Она взяла его под руку, прижалась:
— Я поняла — ты это говоришь потому, что любишь меня.
Все аллеи парка были превращены в ледяные дорожки, по обеим сторонам висели гирлянды пестрых ярких лампочек. В центре больших ледяных площадей и небольших площадок стояли елки, тоже увешанные лампочками. Падал густой снег, гремела музыка — вальсы и мазурки из балетов Чайковского, польки Штрауса, народные мелодии. Людей было очень много, все катались — веселые, раскрасневшиеся. Нина крикнула ему:
— Алешка, догоняй! — наклонилась и помчалась вдоль аллеи в дальний конец парка. Он кинулся за ней, она — от него. Еще быстрей, еще дальше… Там людей было меньше и лампочки светили не так ярко. Обогнув сугроб, она боковым зрением заметила темную ложбину, в ней можно хорошо укрыться от него, а потом — и с ним.
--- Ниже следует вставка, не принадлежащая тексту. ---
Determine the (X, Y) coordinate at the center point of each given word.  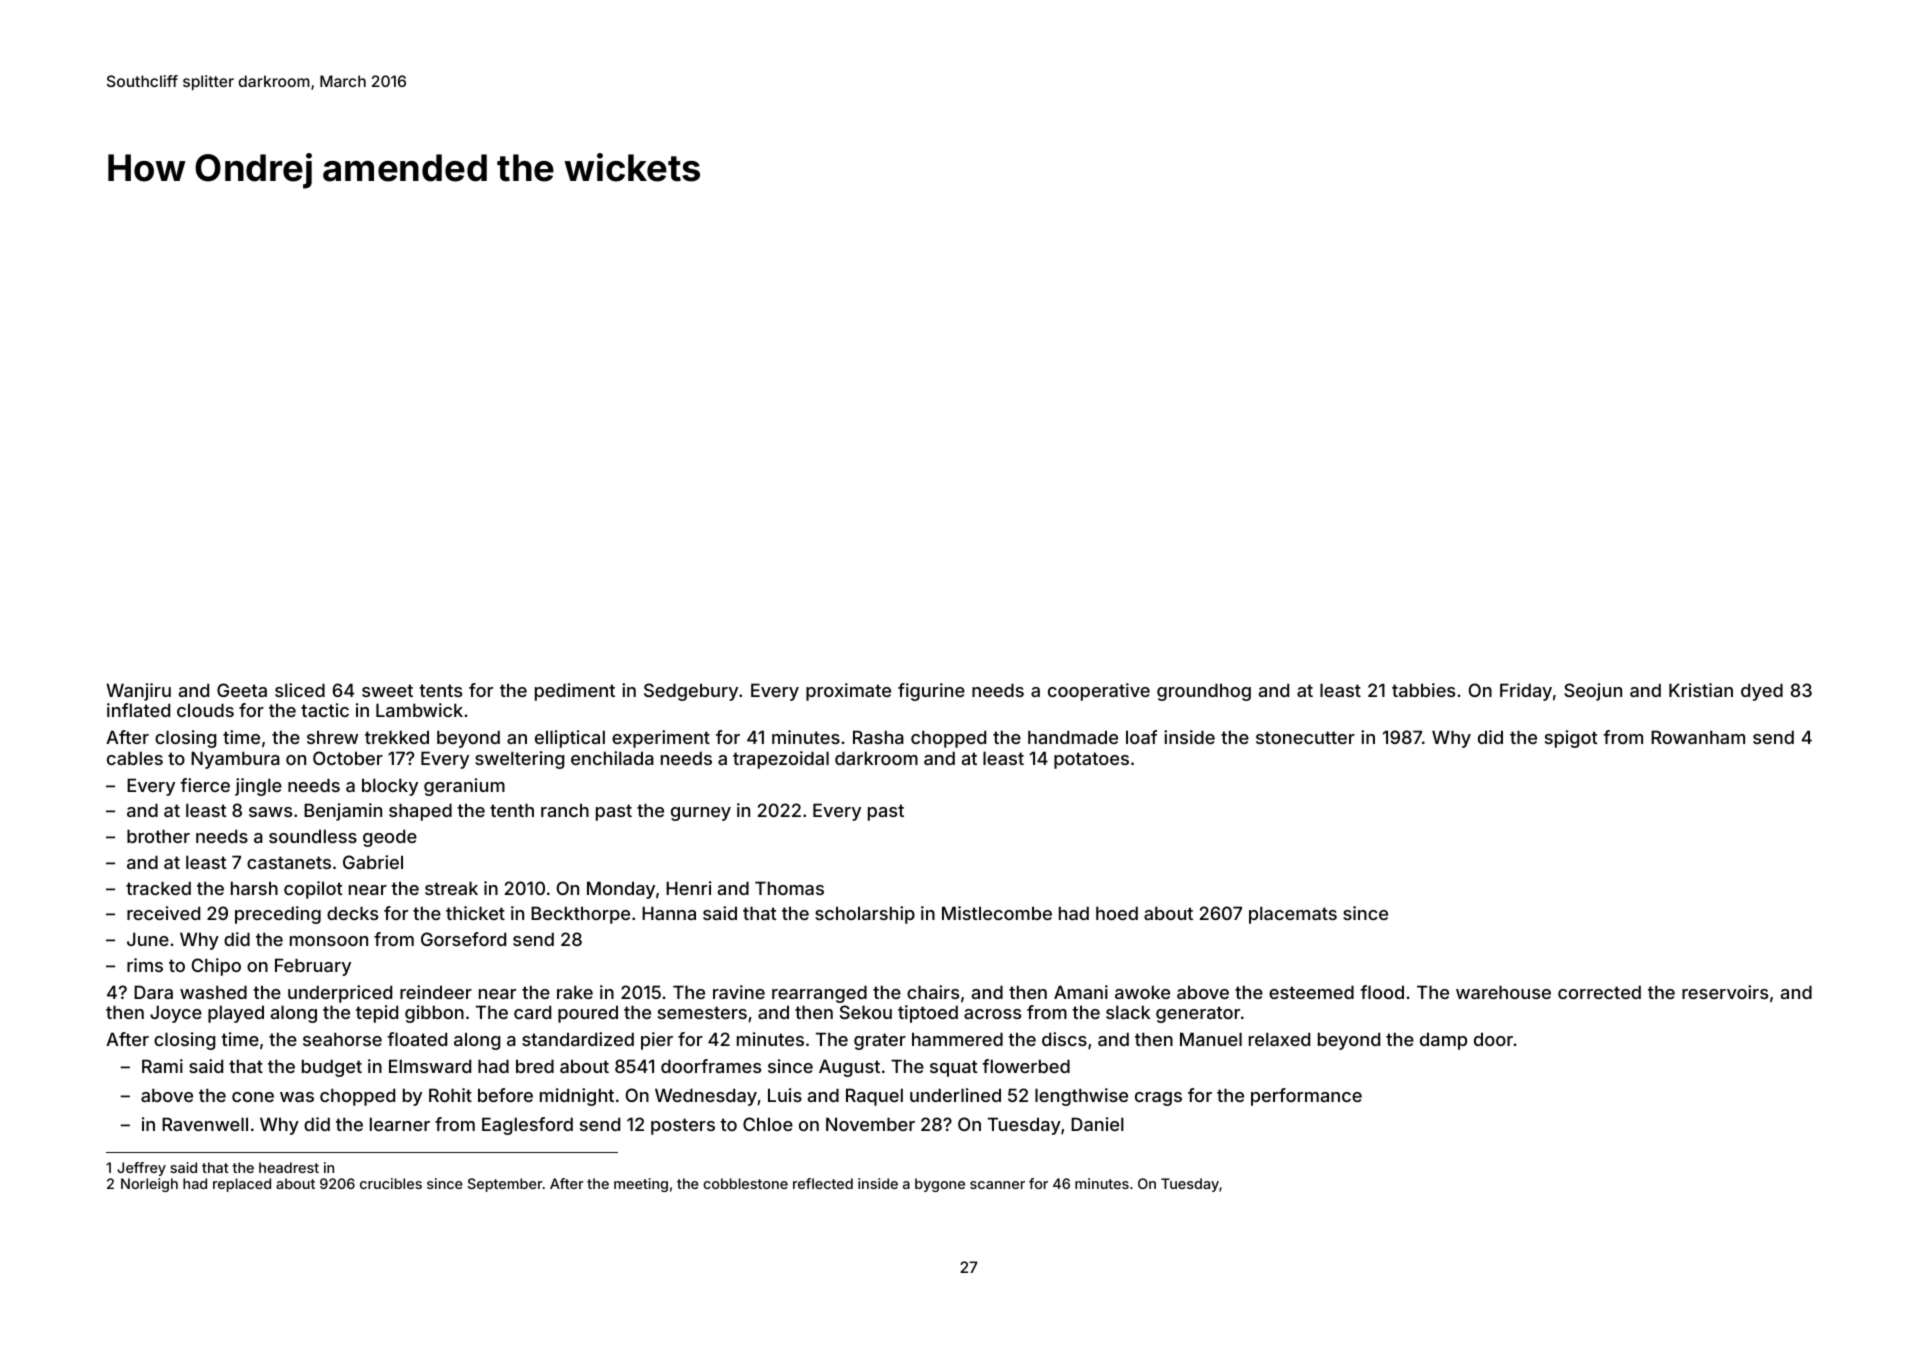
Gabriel (373, 862)
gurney (701, 814)
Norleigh (149, 1185)
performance (1306, 1097)
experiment (661, 739)
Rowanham (1698, 737)
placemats (1293, 915)
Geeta (242, 690)
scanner (997, 1185)
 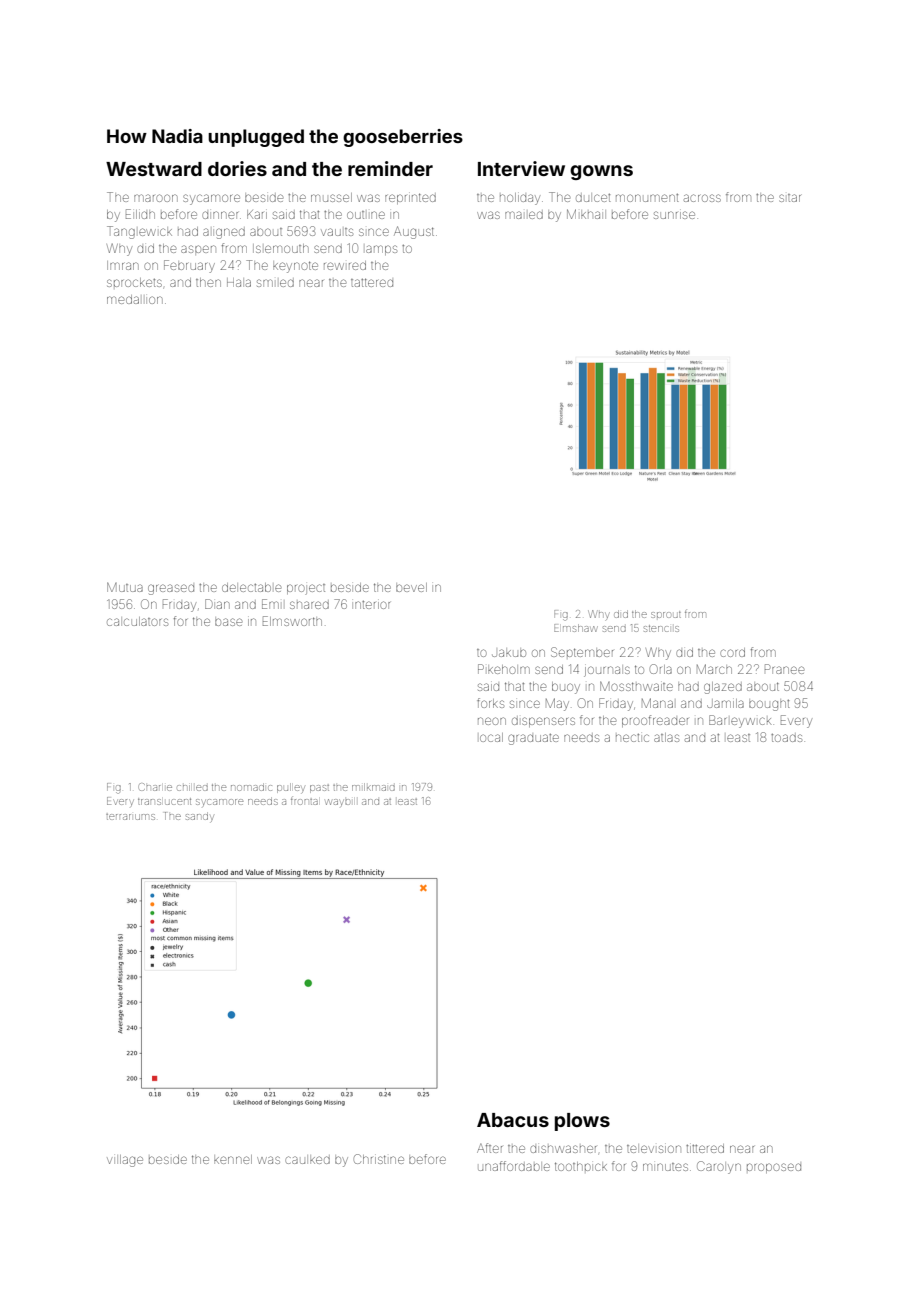 I want to click on Interview, so click(x=521, y=168).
Она с ходу кинулась в ложбину на снег и легла на спину. Алеша потерял ее за выступом сугроба, показался, тормозя и нерешительно высматривая ее впереди на аллее. Тогда она осторожно выставила ногу и своим коньком задела его конек. Она сбила его, Алеша покачнулся, стал падать, выставив вперед руки. И вдруг в момент падения увидел ее лежащей в ложбине сугроба, услышал ее смешок, изогнулся всем телом и упал прямо на нее — обхватив руками, лицом к лицу. Нина закрыла глаза и подставила ему полураскрытые губы.
О, этот первый поцелуй! Такой сладкий, такой нежный, такой долгий. Алеша лежал на ней, оба были не в силах прервать наслаждение от близости своих жарких тел. Она раскинула ноги, все сильнее вжимая его в себя, и почувствовала через тонкие спортивные брюки его напряжение. Ей так хотелось отдаться ему, отдаться прямо здесь, в сугробе, на снегу…
— Ой, Алеша, Алеша! Мне чего-то так хочется, так хочется… Алеша, это мука — терпеть…
Обоим казалось, что вот еще миг, и они испытают это ощущение. Оба замерли в объятиях и ждали. А мимо мчались другие пары, другие компании и одиночки, и никому не было дела до этих целующихся в ложбине сугроба. Но все-таки… Их почти засыпало снегом, когда они оторвались друг от друга.
Обратно они шли в обнимку и укрывались в тень каждого подъезда, чтобы целоваться еще и еще. Между поцелуями она говорила:
— Завтра, милый мой, завтра я буду твоя. А потом ты станешь приходить ко мне с ребятами. Ты будешь моим поэтом и нашим поэтом.
— Но я хочу приходить к тебе только один.
Нина играла глазами:
— Я знаю, почему ты хочешь один. Я знаю, знаю.
Он шепнул ей прямо в ухо:
— Потому что я хочу тебя. Я хочу тебя всю-всю-всю.
— Но надо же быть благоразумным…
Они ступили под арку ее дома, остановились и на прощание опять потянулись друг к другу. Оторвав от него горячие губы и задыхаясь, она сказала:
— До завтра, милый мой, вечером ты будешь у меня. Понял? Будешь у меня — один. Приготовь еще стихи. Ну, иди, иди!
Трудно было оторваться от нее — Алеша повернулся и все оглядывался, пока не вышел из-под арки на Арбат. Нина еще смотрела ему вслед.
Когда она вошла во двор с другого конца арки, от подъезда отделились две мужские фигуры и подошли к ней вплотную:
— Вы арестованы.
Это было так нереально, так непонятно! Она окаменела, в ней все застыло. Они сжали ее с двух сторон и повели к машине, ожидавшей на улице. Соскользнувшая с ее плеч связка коньков осталась валяться под аркой.